WHAT TO DO -
Return the data below exactly, but only from the line containing "Where should I" through the line containing "The height and", with both of those lines included.

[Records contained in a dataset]
*** Block opens ***
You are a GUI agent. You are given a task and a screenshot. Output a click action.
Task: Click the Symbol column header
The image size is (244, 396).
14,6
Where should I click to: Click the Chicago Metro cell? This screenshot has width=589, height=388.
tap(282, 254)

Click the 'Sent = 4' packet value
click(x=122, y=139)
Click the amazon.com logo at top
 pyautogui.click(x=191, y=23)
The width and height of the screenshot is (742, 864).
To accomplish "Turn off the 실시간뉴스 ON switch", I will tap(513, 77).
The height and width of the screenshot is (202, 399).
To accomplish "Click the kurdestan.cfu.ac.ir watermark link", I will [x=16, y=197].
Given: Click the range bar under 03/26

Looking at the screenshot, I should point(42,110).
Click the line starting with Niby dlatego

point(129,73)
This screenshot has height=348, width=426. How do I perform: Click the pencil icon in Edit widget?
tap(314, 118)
*** Block closes ***
*** Block opens ***
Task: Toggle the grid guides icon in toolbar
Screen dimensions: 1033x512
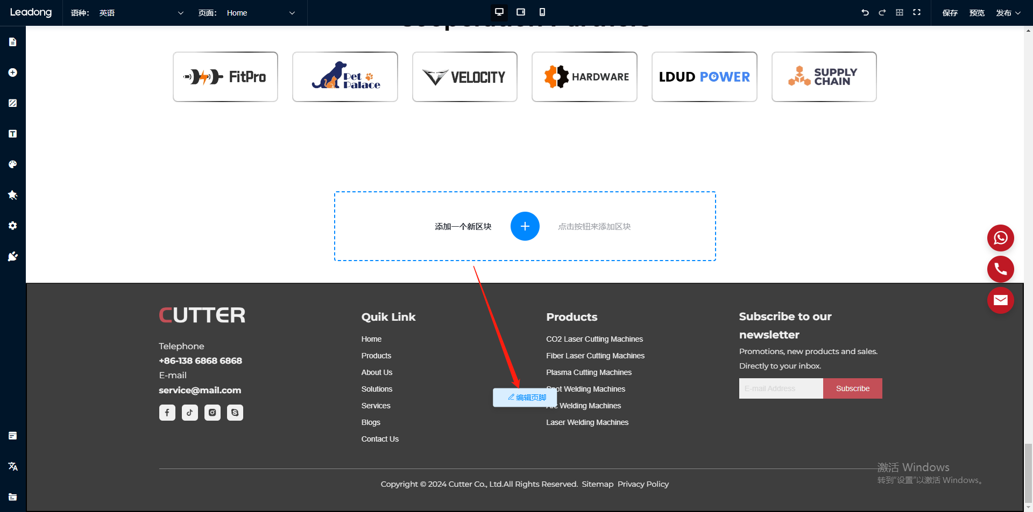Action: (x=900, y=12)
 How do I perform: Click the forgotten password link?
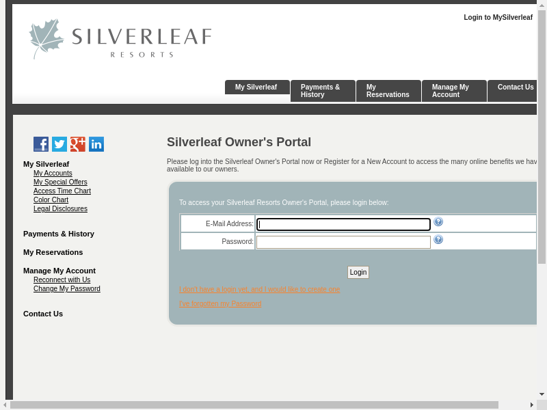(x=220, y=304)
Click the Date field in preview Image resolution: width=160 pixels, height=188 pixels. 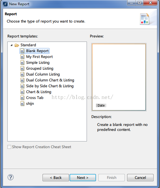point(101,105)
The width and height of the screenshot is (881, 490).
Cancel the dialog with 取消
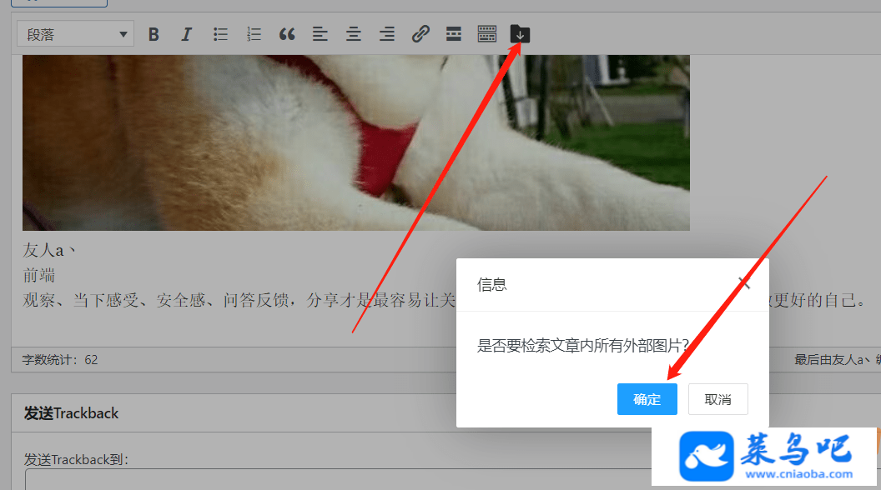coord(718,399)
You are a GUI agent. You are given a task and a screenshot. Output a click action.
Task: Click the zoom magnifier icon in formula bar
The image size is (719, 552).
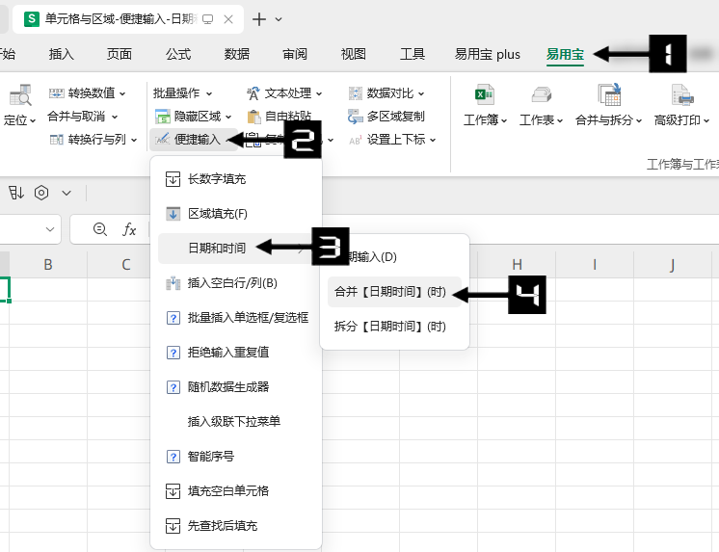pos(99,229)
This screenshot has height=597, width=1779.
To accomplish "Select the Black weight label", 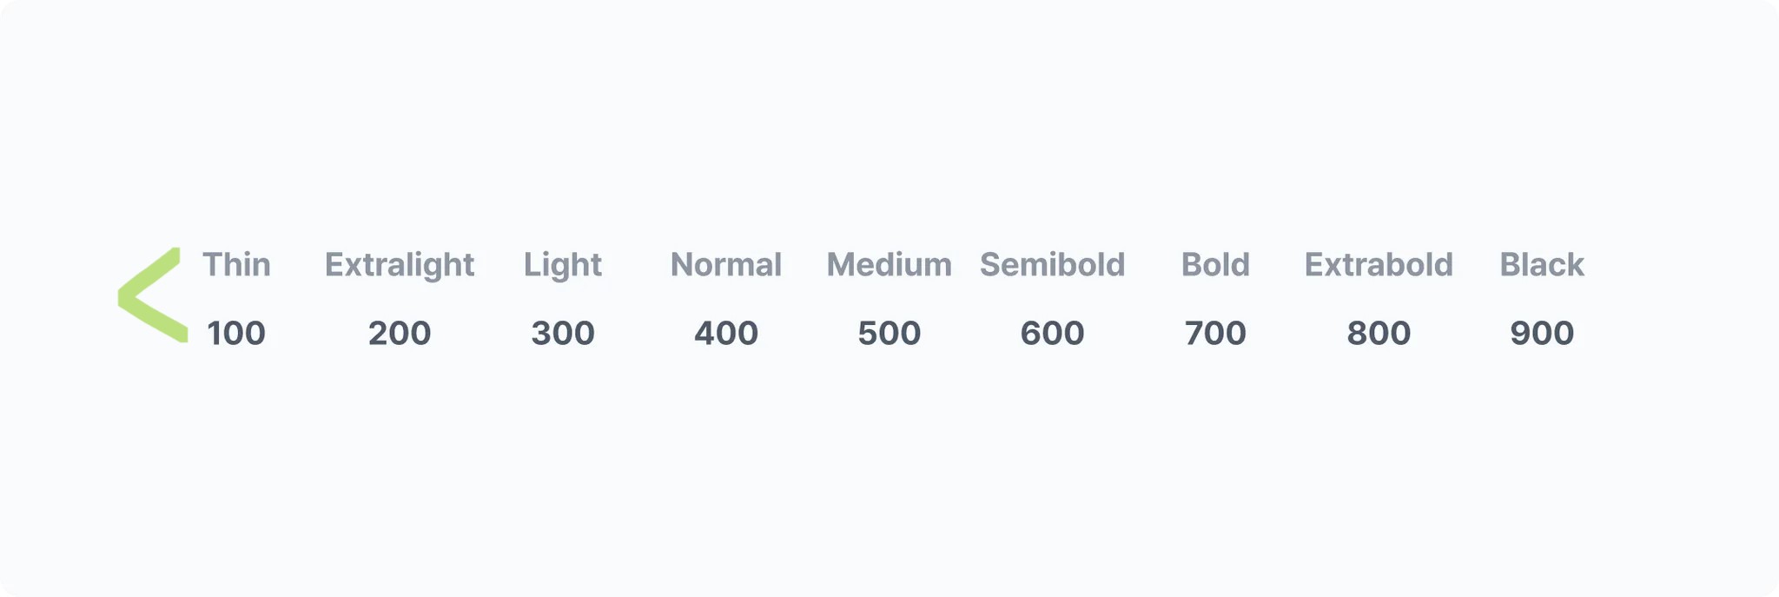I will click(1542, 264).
*** Block closes ***
SOLUTION BELOW -
Where should I click to: Click the Chicago Metro cell? This screenshot has width=589, height=388.
tap(282, 254)

Click the 'Sent = 4' packet value
click(x=122, y=139)
Click the amazon.com logo at top
 pyautogui.click(x=191, y=23)
The width and height of the screenshot is (742, 864).
To accomplish "Turn off the 실시간뉴스 ON switch", I will tap(513, 77).
The height and width of the screenshot is (202, 399).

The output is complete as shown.